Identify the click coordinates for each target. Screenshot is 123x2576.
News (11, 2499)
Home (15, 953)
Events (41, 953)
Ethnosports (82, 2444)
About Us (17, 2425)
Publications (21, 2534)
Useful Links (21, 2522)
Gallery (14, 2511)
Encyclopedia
■ ■ ■ ■ ■
▸ **Work order**
Everything from the line with "Home (15, 953)" through the end of the listing, both ends included, needs to be transcribed exactly, with no other lines.

▸ **Answer for this exercise**
Home (15, 953)
Events (41, 953)
Ethnosports (82, 2444)
About Us (17, 2425)
Publications (21, 2534)
Useful Links (21, 2522)
Gallery (14, 2511)
Encyclopedia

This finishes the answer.